Document text Block Start

Our study does have some limitations that require further research. In particular, for the neutralization experiment we chose to utilize a neutralizing antibody that may not be optimal for the inhibition of DC-SIGN and KSHV glycoprotein interactions. The anti-DC-SIGN antibody we utilized is optimized to neutralize the interaction of DC-SIGN with ICAM-3/CD50. It should be noted that the DC-SIGN receptor is a tetramer protein composed of four individual domains: the C-terminal carbohydrate recognition domain (CRD), the neck-repeat region, the transmembrane domain, and the N terminal cytoplasmic tail. Due to DC-SIGN’s role in the process of viral infection and its structural complexity, many groups believe that blocking the sugar binding site, ICAM-3 epitope in the carbohydrate recognition domain (CRD) will overall inhibit DC-SIGN and not allow the virus to enter. This assumption is believed to be true because the ICAM-3 epitope is located in the center of the carbohydrate recognition domain where most molecular processes are mediated in the DC-SIGN receptor [19
]. Importantly, the biochemistry of any interactions between DC-SIGN and KSHV glycoproteins has not been established. The fact that our results show increased infection with DC-SIGN neutralization could imply that the neutralizing antibody may be binding to a different epitope on DC-SIGN and that the antibody is not neutralizing the actual interaction of the viral glycoproteins to DC-SIGN. More research is needed to decipher the real interactions between DC-SIGN and KSHV glycoproteins to be able to fully neutralize those specific interactions. Moreover, our results with DC-SIGN neutralization highlight the need to better establish the role of DC-SIGN signaling in our tonsil lymphocyte cultures and its impact on KSHV infection.

Document text Block End
Supplied material Block Start

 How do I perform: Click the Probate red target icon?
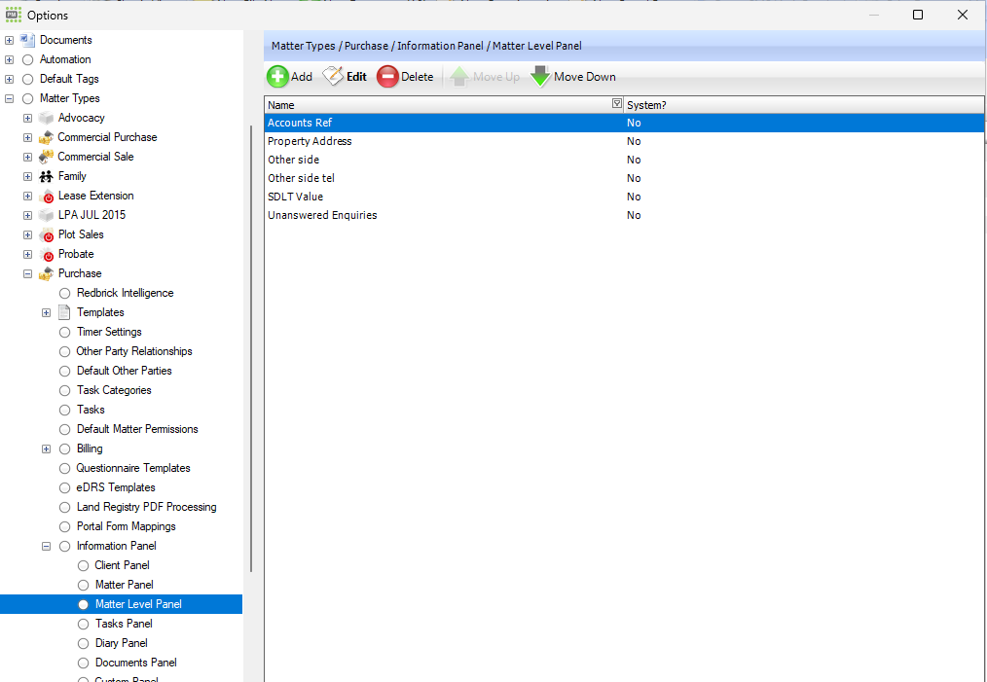47,255
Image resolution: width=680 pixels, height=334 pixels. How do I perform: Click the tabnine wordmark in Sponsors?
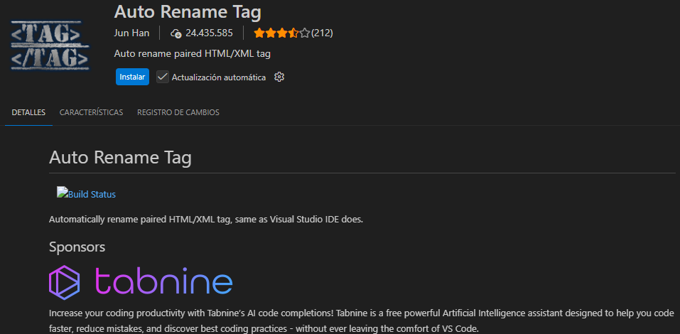coord(163,281)
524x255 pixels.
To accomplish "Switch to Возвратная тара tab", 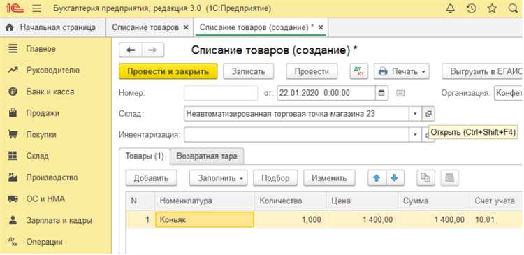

Supplied material Block End

What to work on
Continue the passage on DC-SIGN neutralization and KSHV infection from its last sentence.

The answer
Future studies are also needed to determine if the other conserved glycoproteins: gB, gM, gN, ORF4 and gpK8.1 are essential for KSHV entry in tonsil lymphocytes. Through such studies, we will have the opportunity to unravel different entry mechanisms for KSHV in tonsil derived B cells and to determine what viral glycoproteins are essential for entry. In addition, future studies are needed to determine the specific cellular receptors that KSHV uses to enter each susceptible B cell subset and how these receptors change based on inflammatory and metabolic factors that may influence the spread of KSHV within a human host. Previous studies have shown that cellular receptors for KSHV can be modulated by metabolic factors such as high glucose associated with diabetes [20
]. Moreover, KSHV replication has been shown to modify metabolic parameters such as lipogenesis [21
], creating a positive feedback loop between viral spread, persistence and pathogenesis. Understanding the fundamental virology of KSHV entry in the lymphocyte compartment will be essential to rationally designing treatment strategies that limit KSHV spread and pathogenesis within a human host. Moreover, the rational design of vaccines to prevent the person-to-person spread of KSHV, and thereby limit the public health impact of KSHV-associated malignancies, will depend upon our understanding of how KSHV invades the immunological compartment. The results presented herein represent a critical first step in filling this critical gap in our understanding of KSHV virology.